Verizon Communications Inc. (NYSE:VZ) has returned to unlimited data plans to better compete with the competition. With the new plans, Verizon customers will get as much talk, text, and data as they want per line.
Verizon’s unlimited data plan starts at $80 per month and goes up to $180 for four lines. That is only $10 more than a current Verizon plan that includes just 4 gigabytes of monthly data. Customers must agree to AutoPay and paper-free billing to enroll in the plan. Verizon said several smaller data plans would remain for customers who wanted to pay less.
Monthly data allowances is one of the wireless industry’s most hated practices. Predicting how much data a user will use in advance is hard to do accurately. Those who make a mistake waste money if they are paying for too much data or are hit with overage fee charges if they exceed the allowances. A 2014 study estimated smartphone users in the U.S. were overpaying about $45 billion a year for data.
T-Mobile and Sprint introduced slightly cheaper unlimited plans last summer. T-Mobile’s unlimited plan starts at $70 and goes up to $160 for four lines. The rate includes all applicable surcharges and fees, effectively cutting its unlimited price by at least another 10 percent.
Sprint’s unlimited plan starts at $60 per line and goes up to $150 for four lines. Sprint is also offering 5 lines for only $90 per month for the first 12 months in a limited promotion this week. AT&T offers an unlimited plan to customers who subscribe to its DirecTV satellite service starting at $100 for the first line.

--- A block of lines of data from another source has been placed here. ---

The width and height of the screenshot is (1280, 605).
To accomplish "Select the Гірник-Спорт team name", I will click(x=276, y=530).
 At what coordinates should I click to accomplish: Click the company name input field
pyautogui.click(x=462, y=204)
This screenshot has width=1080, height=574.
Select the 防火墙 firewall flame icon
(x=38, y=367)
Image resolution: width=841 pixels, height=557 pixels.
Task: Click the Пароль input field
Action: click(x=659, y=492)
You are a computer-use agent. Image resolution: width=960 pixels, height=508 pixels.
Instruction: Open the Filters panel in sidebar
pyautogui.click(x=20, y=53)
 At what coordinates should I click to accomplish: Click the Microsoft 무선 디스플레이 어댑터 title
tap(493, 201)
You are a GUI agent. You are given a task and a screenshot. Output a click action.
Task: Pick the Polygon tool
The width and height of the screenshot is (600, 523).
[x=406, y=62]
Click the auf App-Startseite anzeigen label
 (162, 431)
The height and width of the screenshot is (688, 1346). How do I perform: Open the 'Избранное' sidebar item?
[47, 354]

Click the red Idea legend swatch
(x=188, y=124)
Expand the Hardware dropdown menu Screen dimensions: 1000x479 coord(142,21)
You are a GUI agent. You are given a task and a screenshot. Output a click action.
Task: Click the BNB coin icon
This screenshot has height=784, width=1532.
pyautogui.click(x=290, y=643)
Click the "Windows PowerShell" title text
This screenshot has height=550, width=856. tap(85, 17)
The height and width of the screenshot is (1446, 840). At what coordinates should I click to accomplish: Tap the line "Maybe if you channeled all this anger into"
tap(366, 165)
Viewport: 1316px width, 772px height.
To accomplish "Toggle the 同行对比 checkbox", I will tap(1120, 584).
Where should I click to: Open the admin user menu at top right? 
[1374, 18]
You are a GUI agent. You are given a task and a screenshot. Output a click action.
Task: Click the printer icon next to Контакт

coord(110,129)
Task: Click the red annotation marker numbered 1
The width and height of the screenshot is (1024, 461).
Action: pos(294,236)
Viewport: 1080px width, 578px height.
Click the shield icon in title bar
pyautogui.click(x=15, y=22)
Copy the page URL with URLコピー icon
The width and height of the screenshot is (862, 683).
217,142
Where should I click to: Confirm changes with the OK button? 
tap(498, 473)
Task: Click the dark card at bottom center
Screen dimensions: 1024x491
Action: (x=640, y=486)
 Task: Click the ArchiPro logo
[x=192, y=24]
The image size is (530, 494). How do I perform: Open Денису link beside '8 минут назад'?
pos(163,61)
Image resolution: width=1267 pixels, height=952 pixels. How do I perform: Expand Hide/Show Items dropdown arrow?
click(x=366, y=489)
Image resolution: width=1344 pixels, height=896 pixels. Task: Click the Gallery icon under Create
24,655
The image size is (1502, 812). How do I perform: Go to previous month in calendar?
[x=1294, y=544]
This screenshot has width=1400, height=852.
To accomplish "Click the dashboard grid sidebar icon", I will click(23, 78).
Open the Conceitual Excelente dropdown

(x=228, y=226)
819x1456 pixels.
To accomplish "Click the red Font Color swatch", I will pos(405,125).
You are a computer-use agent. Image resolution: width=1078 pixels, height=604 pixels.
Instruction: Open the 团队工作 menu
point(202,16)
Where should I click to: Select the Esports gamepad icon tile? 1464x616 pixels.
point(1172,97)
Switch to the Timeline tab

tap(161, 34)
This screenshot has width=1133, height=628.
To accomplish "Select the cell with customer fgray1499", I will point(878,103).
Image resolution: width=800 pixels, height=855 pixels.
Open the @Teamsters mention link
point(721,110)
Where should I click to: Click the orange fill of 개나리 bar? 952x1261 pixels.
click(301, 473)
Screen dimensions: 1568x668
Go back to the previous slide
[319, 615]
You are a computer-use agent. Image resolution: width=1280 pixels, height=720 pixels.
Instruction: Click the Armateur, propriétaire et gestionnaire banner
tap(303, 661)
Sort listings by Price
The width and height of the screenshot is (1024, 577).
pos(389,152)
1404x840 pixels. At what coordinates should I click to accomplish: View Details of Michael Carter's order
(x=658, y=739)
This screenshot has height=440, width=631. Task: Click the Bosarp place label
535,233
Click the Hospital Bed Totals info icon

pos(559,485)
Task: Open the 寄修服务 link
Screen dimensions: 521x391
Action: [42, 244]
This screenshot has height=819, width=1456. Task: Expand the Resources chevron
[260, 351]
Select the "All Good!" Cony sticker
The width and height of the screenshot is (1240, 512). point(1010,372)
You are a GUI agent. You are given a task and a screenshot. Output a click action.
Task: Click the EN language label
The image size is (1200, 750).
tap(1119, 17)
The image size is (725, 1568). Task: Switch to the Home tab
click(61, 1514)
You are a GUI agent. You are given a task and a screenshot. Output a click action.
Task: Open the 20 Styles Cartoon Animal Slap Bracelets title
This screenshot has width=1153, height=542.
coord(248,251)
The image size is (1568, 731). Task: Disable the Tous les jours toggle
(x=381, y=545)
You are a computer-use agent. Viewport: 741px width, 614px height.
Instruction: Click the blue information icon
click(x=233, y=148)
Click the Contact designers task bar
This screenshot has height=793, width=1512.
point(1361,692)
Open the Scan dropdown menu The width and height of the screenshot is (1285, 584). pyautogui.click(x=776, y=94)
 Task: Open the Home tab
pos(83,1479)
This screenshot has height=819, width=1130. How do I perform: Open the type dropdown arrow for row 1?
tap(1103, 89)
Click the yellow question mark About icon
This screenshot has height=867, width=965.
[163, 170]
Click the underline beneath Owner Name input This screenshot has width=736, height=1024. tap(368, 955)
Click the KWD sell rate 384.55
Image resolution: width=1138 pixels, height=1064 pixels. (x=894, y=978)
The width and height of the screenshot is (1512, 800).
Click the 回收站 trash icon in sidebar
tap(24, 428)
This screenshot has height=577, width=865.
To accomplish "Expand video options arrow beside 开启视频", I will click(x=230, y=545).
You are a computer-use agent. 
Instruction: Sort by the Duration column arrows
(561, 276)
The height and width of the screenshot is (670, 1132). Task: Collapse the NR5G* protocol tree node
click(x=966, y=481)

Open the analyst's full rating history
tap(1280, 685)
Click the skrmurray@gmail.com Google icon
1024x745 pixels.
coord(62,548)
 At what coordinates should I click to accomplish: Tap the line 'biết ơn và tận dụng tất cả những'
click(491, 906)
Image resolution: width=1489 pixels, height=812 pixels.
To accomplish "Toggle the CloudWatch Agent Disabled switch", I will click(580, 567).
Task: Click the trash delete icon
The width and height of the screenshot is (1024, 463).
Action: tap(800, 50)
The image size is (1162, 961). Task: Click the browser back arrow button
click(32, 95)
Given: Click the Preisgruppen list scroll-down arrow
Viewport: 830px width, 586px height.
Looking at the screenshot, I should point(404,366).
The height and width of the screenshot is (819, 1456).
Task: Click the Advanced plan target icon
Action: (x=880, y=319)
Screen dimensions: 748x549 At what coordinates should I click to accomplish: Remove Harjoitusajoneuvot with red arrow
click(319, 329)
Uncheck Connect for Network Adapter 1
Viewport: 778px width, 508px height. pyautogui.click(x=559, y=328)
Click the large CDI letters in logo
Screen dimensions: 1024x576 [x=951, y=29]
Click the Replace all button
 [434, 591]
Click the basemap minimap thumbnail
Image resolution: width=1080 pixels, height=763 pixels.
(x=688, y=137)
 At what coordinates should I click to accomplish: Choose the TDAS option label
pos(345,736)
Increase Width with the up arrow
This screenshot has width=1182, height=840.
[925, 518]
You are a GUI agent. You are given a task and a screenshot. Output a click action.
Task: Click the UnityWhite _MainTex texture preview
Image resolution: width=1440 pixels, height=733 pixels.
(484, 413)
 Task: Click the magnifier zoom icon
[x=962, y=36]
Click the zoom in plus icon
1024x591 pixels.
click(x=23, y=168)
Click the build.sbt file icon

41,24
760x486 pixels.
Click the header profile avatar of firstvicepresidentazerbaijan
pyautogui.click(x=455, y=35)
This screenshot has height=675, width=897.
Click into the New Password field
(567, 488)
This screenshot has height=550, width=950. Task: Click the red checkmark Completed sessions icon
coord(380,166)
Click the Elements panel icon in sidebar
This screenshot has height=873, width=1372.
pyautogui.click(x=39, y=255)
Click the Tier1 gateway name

Customers on unlimited plans will likely use more data, which could affect the efficiency of Verizon’s network, but Verizon said it had added enough advanced equipment to handle more traffic. In a statement, Verizon Wireless President Ronan Dunne said, “We’ve built our network so we can manage all the activity customers undertake.” Verizon said it would not downgrade the quality of streaming video for unlimited plan users, but download rates may be slowed after 22 GB per line per month.
Verizon reported that it added 2.3 million post-paid customers, the most lucrative type of monthly customers, in 2016, about half the 4.5 million it added in 2015. On January 24, the company told Wall Street not to expect its revenue to grow in 2017. Shares of Verizon have lost 7 percent since that no-growth announcement.